Venture funding lacking in Ohio

A key driver of job creation and economic growth in the region could be running out of gas as venture capital funding for new businesses dries up.

Venture capital investment in Ohio has fallen sharply over the past two years. And a recent survey by VentureOhio — a statewide group representing a consortium of venture funds — found that 176 Ohio companies in the early stages of development are at a critical juncture and will need to raise more than $523 million over the next 18 months to continue operations.

“The bottom line is that there are simply more companies that have needs for money than there is venture money out there,” said Joel Ivers, senior vice president of entrepreneurial development for the Dayton Development Coalition, a member of VentureOhio, which conducted the confidential survey of venture investors in the state from April 16 to May 16.

Last year, venture capitalists invested in 83 deals in Ohio worth approximately $311 million — up about 8 percent from the $289 million invested in 61 venture capital deals in in 2012, according to the MoneyTree Report by PricewaterhouseCoopers and the National Venture Capital Association.

But venture capital investment in the state in each of the past two years was more than $100 million less than the $433 million invested in Ohio in 2011, the report showed.

Facing growing demand for dwindling capital, investors are now more likely to focus their resources on well-established, high-growth companies rather than start-ups or those in need of early-stage capital, Ivers said.
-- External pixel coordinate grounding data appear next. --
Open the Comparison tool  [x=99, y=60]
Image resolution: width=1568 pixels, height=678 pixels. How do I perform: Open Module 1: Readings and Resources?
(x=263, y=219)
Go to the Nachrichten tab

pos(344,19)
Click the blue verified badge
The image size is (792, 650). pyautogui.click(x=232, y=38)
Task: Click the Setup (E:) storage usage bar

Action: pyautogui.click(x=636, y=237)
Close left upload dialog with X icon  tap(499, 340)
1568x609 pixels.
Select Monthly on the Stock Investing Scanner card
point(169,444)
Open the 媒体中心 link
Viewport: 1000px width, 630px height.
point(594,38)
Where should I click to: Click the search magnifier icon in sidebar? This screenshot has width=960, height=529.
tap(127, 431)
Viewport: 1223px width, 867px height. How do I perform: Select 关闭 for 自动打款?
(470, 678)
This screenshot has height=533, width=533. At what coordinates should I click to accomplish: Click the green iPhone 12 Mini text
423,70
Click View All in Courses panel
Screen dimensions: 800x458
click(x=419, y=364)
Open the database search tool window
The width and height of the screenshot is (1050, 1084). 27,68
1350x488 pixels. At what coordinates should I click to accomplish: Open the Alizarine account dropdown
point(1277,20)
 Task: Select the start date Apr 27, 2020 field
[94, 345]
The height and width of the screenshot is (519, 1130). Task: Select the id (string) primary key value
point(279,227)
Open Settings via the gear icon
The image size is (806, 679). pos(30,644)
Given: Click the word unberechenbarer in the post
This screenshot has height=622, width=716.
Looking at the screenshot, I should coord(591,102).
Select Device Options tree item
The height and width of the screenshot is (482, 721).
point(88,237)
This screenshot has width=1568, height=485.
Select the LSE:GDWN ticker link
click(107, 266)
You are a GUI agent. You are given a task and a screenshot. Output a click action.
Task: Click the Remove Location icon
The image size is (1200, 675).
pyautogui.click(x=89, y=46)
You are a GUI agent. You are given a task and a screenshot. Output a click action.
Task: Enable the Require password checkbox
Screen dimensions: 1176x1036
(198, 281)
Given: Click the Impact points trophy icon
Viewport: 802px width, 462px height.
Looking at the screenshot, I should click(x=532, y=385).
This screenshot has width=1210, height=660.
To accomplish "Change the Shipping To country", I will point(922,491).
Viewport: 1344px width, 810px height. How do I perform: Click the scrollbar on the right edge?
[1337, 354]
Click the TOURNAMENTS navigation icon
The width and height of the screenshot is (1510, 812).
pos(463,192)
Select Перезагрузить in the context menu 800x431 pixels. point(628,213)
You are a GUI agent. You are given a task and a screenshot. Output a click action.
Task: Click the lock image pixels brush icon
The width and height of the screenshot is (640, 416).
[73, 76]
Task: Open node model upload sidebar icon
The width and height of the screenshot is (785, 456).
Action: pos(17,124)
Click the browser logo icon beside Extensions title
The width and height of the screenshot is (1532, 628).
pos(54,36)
“As the venture world has imploded, only the strongest companies are going to get the funding,” he said. “We’re looking for home runs; companies that can expand very quickly.”

In Dayton, at least two dozen companies that received venture funding through the coalition’s $13.5 million Dayton Region Signature Fund launched in 2007 are still in need of financial support, Ivers said.

“We’re working with our portfolio companies to help them obtain financing,” he said. “But, again, it’s a competitive world. Any company has always had to prove what value they’ve been able to produce in order to get funding.”

The difference today is that traditional bank financing has become harder to obtain at the same time venture investors have tightened their purse strings, said Steven Budd, president of Dayton-based CityWide Development Corp. CityWide invests in established and start-up companies through its venture capital investment arm, Enterprise Ohio Investment Co.

“What we’ve seen since the great recession is that the banking industry has tightened its credit standards, and we consistently hear that access to operating capital is a challenge for companies,” Budd said. “There is definitely a need in the region for those kinds of dollars, but these funds are not easy to establish.

“We can do two or three deals a year, but that’s not going to fulfill the whole need,” he said. “In a perfect world, we’d have have half a dozen funds in the region that could make some kind of equity like capital investment of funds that normally you couldn’t get from a traditional bank.”

The development coalition is working on raising money for a new venture fund known as Accelerant Fund I that would provide money for seed-stage investments in the Dayton region.

“We’re hoping to close on our Accelerant Fund I sometime at the end of next month,” Ivers said. “We’re hoping that we will have a $10 million fund, which is all new money to invest in Dayton companies.”

About 70 percent of the fund will come from local investors, and the coalition has applied for matching funds from Ohio Third Frontier, part of Ohio Development Services Agency.

“We’ll hear about the matching funds sometime in June,” Ivers said. “That’s not guaranteed at this point…but there could be a new infusion of money that there hasn’t been for start-ups here.”